# WORK ORDER:
From the data that follows, copy every line holding the string "Compartilhar".

- Opening Delimiter -

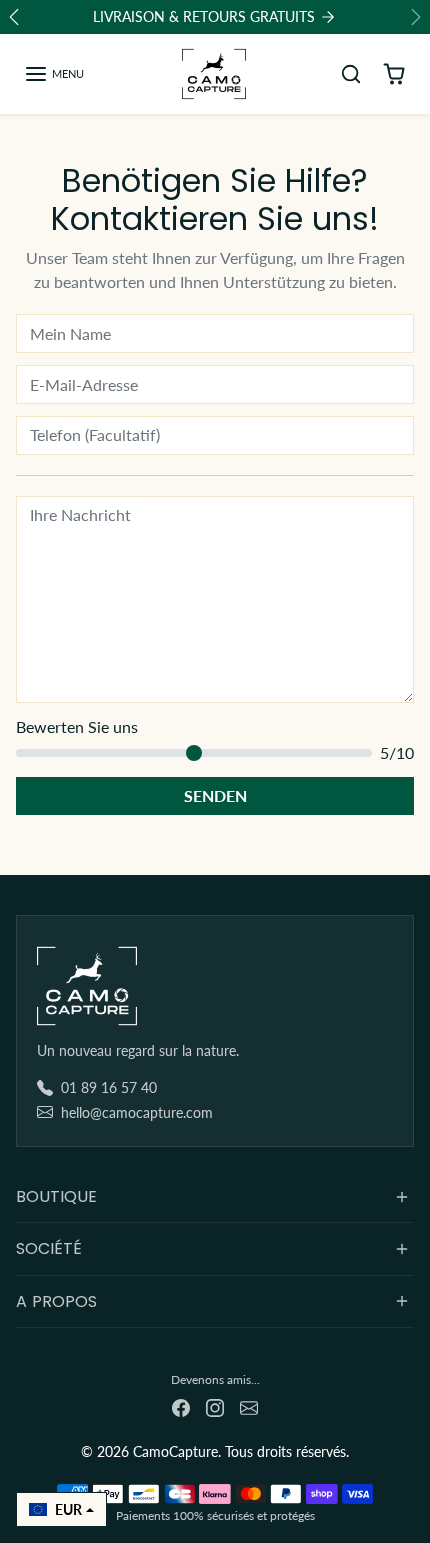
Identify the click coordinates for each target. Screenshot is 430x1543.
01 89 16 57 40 (109, 1087)
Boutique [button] (56, 1196)
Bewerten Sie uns (77, 726)
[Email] (249, 1405)
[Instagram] (215, 1405)
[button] (54, 74)
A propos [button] (56, 1301)
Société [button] (49, 1248)
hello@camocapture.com (137, 1112)
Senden (215, 795)
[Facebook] (181, 1405)
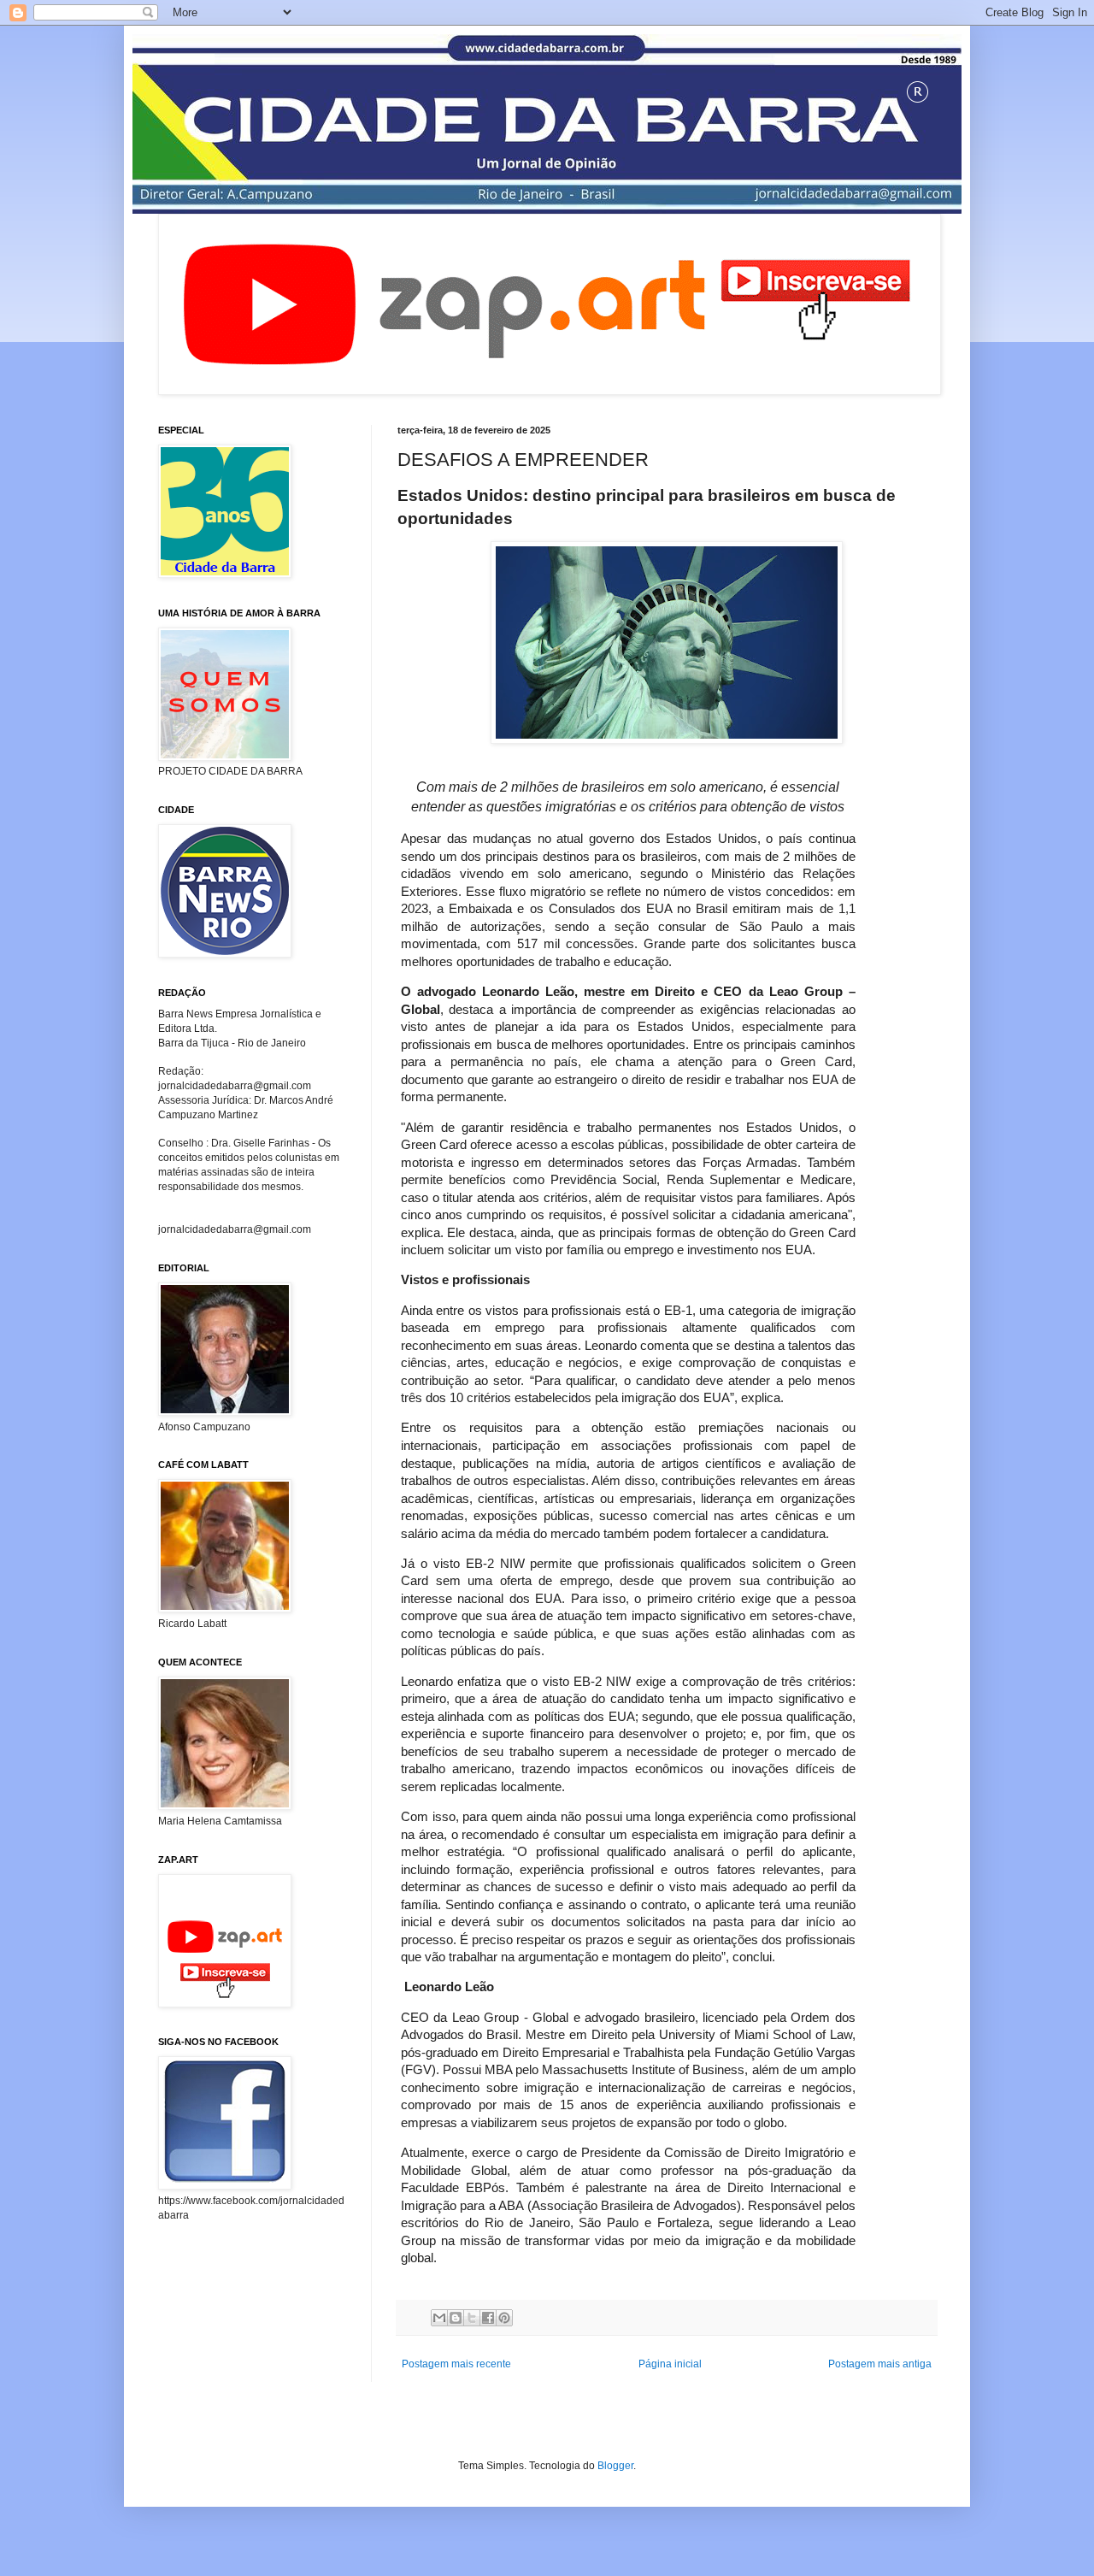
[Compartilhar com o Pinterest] (504, 2317)
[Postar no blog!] (455, 2317)
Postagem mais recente (456, 2364)
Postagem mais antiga (880, 2364)
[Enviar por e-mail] (439, 2317)
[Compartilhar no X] (471, 2317)
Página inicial (670, 2364)
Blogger (615, 2466)
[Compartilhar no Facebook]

- Closing Delimiter -

# COMPLETED TASK:
[Compartilhar com o Pinterest] (504, 2317)
[Compartilhar no X] (471, 2317)
[Compartilhar no Facebook]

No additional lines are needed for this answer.